2010/11: Coming off a miserable 15-67 season, not much was expected from the Timberwolves as they continued to search for a new identity after the Kevin Garnett trade. Al Jefferson, the best player the Wolves, received back in the deal, was traded during the off-season to the Utah Jazz for Kosta Koufos and a draft pick. It was a busy off-season for the Timberwolves, as they acquired Michael Beasley from the Miami Heat, for two second-round picks, while Martell Webster was picked up from the Portland Trail Blazers for the draft rights to Luke Babbitt and Ryan Gomes. In the Free Agent market, the Wolves picked up Luke Ridnour and Anthony Tolliver. The Wolves would start the season with frustrating 117-116 loss at home to the Sacramento Kings. Two days later, with Michael Beasley leading the way, the Wolves would earn their first win against the Milwaukee Bucks. There would be few wins in November, but the month would be highlighted by great individual performances as Michael Beasley scored 42 points in a November 10th win against the Kings on the road, while Kevin Love scored 31 points with 31 rebounds, setting a new franchise record in a 112-103 win at home over the New York Knicks on November 12th. It marked the first 30-30 game in the NBA in 28 years. Love would have a breakout season for the Timberwolves, posting a double-double in 53 straight games, which was the longest streak since the ABA-NBA merger in 1976. Kevin Love is becoming the face of the franchise the Timberwolves have been looking for, became an All-Star for the first time while being named the NBA’s Most Improved Player. Love would end the season with 20.8 points per game and an NBA best 15.2 rebounds per game, for the first 20-15 season since Moses Malone in 1983. Despite the stellar season from Kevin Love, the Timberwolves continued to be one of the worst teams in the NBA as they went on to finish with the worst record in the NBA at 17-65. Following the season, the Timberwolves would fire Coach Kurt Rambis and replace him with Rick Adelman.
2011/12: New Coach Rick Adelman had helped turn teams around in the past as he had led the Portland Trailblazers to two NBAA Finals in the ’90s while helping to make the Sacramento Kings an elite team in the 2000s. With Kevin Love established as an NBA All-Star, the Wolves began to fill in some pieces as they signed Guard J.J. Barea, who was a key part of leading the Dallas Mavericks to an NBA Championship.
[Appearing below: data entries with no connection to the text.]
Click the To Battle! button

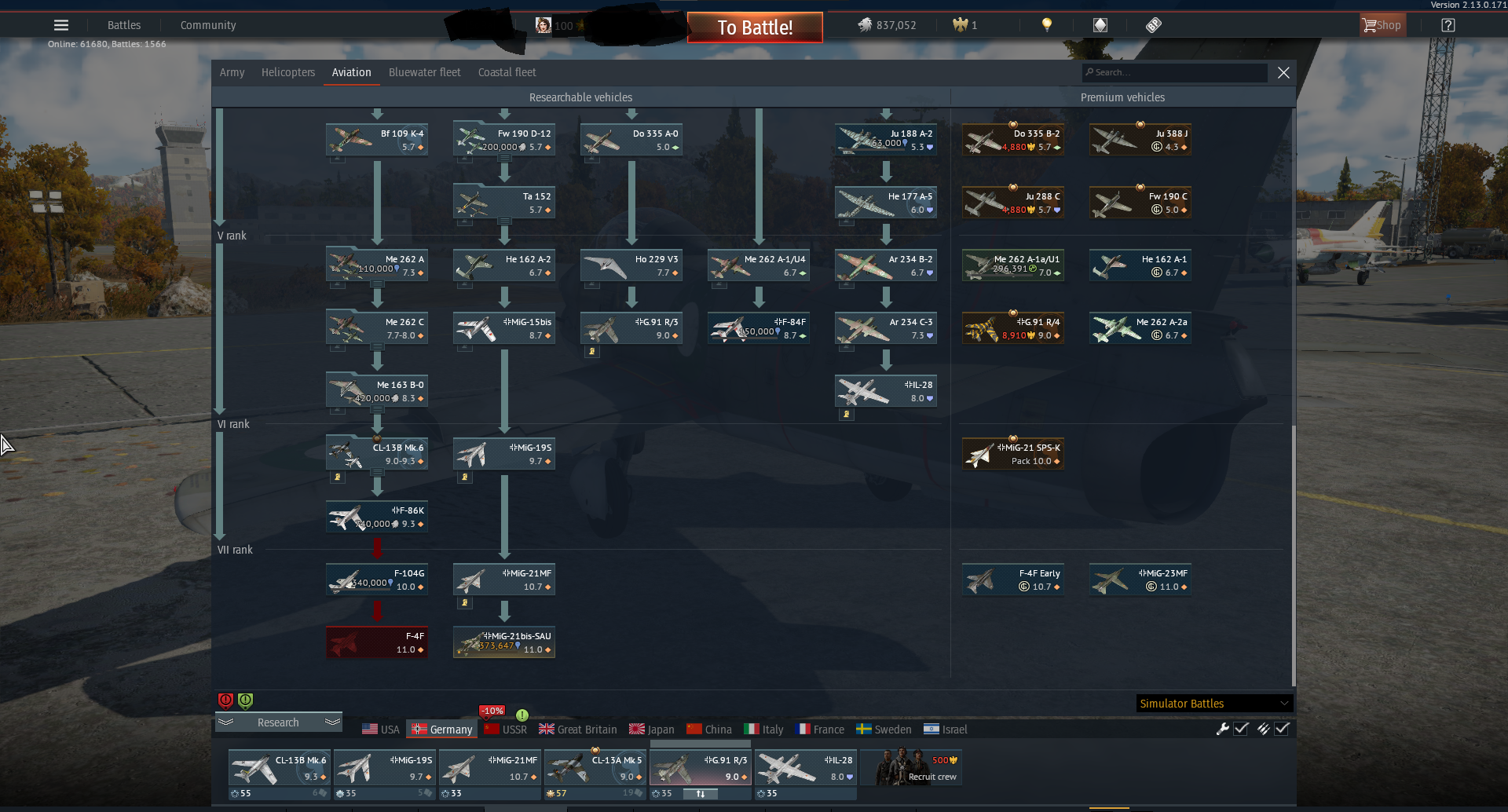coord(755,27)
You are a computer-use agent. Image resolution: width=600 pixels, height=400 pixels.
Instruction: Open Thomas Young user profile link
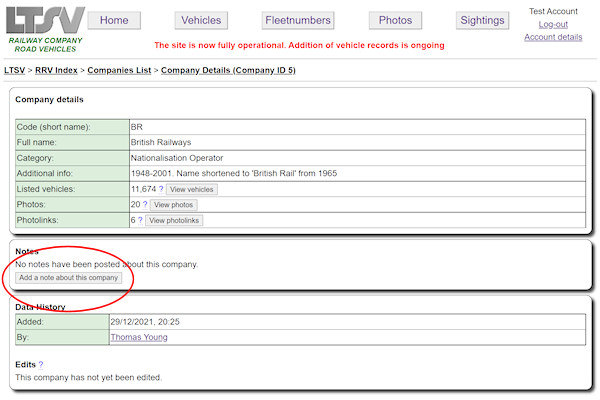[139, 337]
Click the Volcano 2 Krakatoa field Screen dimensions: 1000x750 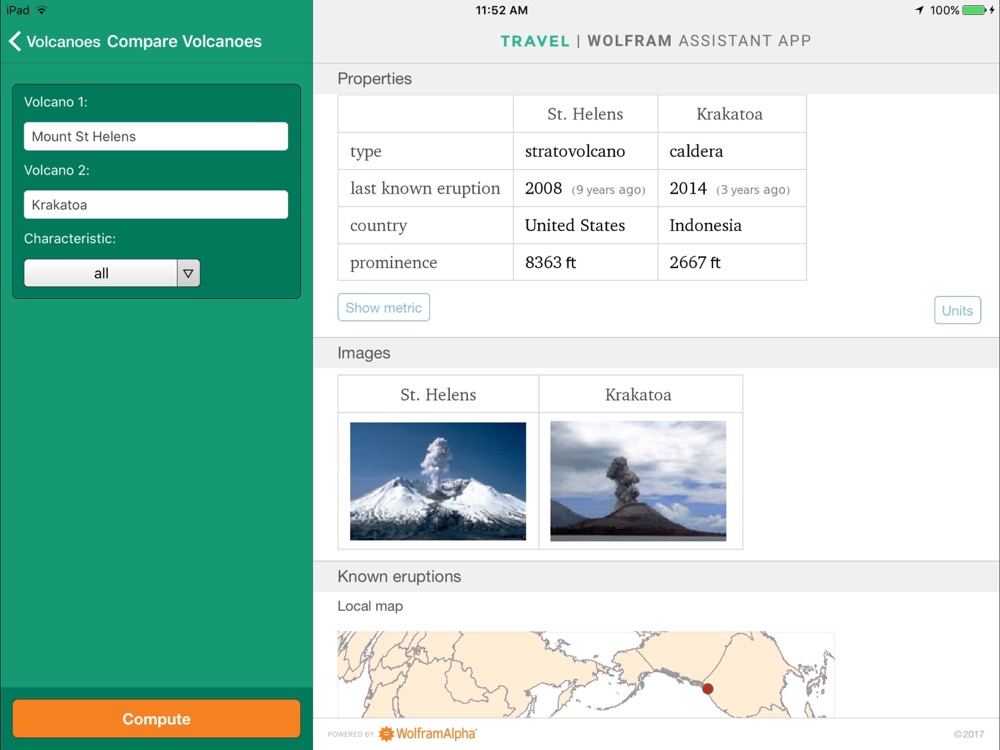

The Timberwolves also reached a deal with the 2009 draft pick Ricky Rubio, who had previously, chose to stay in Spain. Despite the additions, the Timberwolves struggled early, losing their first three games as they started the season by losing seven of their first ten games. However, in the second half of January, the Wolves began to turn things around, as they closed in on .500, ending the month with a record of 10-11. One of the reasons for the Timberwolves turnaround as Ricky Rubio, who was in the early Rookie of the Year conversation, averaging 10.6 ppg and a team-high 8.2 assists per game. The Wolves continued to play well into March, as Kevin Love had another strong season posting a team-best 26 ppg, while also leading the team with 13.3 rebounds per game. Love was also one of the league’s best long-distance shooters, as he won the Three-Point Contest on All-Star Weekend in Orlando. The Timberwolves were above .500 and in the thick of the playoff race until March 16th, when Ricky Rubio suffered a season-ending knee injury. After the loss of Rubio, the Wolves could not get back on track as they struggled the rest of the way, losing 13 of their 14 games finishing the season with a record of 26-40.
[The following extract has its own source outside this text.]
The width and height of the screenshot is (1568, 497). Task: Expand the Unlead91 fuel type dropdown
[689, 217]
2012/13: The Timberwolves suffered an early setback when Kevin Love suffered a fractured hand while working out in the pre-season. Originally expected to miss six weeks, Love was able to get back into action on November 21st. Without Love, the Wolves played well early, winning five of their first seven games. The Timberwolves got an early boost from Brandon Roy, who was attempting a comeback from a series of knee injuries. However, Roy’s return lasted just five games before his knees gave out again. When Kevin Love returned, he had trouble finding his scoring touch, shooting just 21.7% from the field as the Timberwolves threaded water for the first two months, holding a 14-13 record at the end of December. During a 101-97 win over the Denver Nuggets on January 3rd, Kevin Love re-injured his shooting hand. The injury to Love would send the Timberwolves into a tailspin as they posted a 5-23 record over the next two months without their marquee player. Kevin Love would return in March, but the season would be lost as the Timberwolves posted a disappointing record of 31-51, missing the playoffs for the ninth straight season. One bright spot for the Timberwolves was the play of Nikola Pekovic, who had a breakout season with 16.3 points per game and 8.8 rebounds per game.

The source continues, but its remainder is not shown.